# HELP! Female Hedgie NAMES?



## reed.lindsey7 (Feb 2, 2013)

Hello everyone! I will be purchasing and picking up my first hedgehog in 2 days. She is a little girl, I posted a picture of her. I need help deciding on the perfect name. I like cute short unique names. I have a list going so far and I think my favorite right now is Pippa. If you can think of any other names that are similar to the ones on my list, please post them! Or if you really like a name I have on my list let me know. Thank you so much  
Bindi
Chia
ChiChi
Figi 
Kashi
Kimber
Lilu (Lee-Lu)
Mila (Mee-La)
Pippa 
Toolu


----------



## Baby2be (Jan 31, 2013)

Ruby, pearl, Gemma,Lucy, pansy, came to the top of my head  she's cute


----------



## pickles17 (Feb 18, 2012)

I like Pippa and Kimber best.


----------



## momIImany (Oct 14, 2012)

She looks like a Matilda. 'Tilly' for short.


----------



## Hedgies<3 (Dec 2, 2012)

I named my hedgehog Vana, which means Sea urchin in Hawaiian. When they curl into a ball from the back they look like urchins! Its pronounced like vah-nuh.


----------



## sklock65 (Jan 9, 2013)

I like Pippa...cute! (And if you are already leaning towards it then it is probably what you like best too!)


----------

(PROBLEM DETAILS)
Reproduce the passage of the hedgehog-names thread that opens with "## reed.lindsey7 (Feb" and closes with "Lilu (Lee-Lu)", changing "Pippa" to "Poppy" wherever it occurs.

(SOURCE EXCERPT)
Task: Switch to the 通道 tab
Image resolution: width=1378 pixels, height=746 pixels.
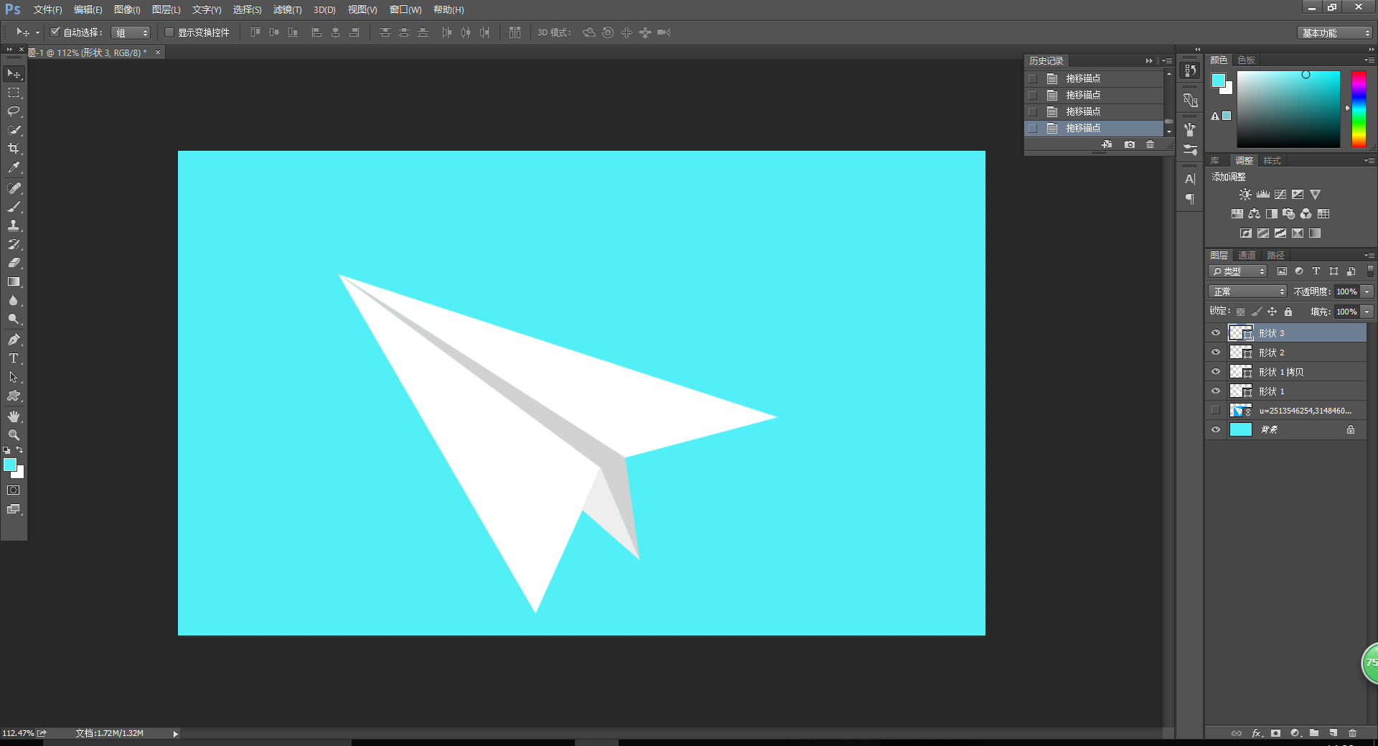Action: (x=1247, y=255)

(SOLVED PROBLEM)
## reed.lindsey7 (Feb 2, 2013)

Hello everyone! I will be purchasing and picking up my first hedgehog in 2 days. She is a little girl, I posted a picture of her. I need help deciding on the perfect name. I like cute short unique names. I have a list going so far and I think my favorite right now is Poppy. If you can think of any other names that are similar to the ones on my list, please post them! Or if you really like a name I have on my list let me know. Thank you so much  
Bindi
Chia
ChiChi
Figi 
Kashi
Kimber
Lilu (Lee-Lu)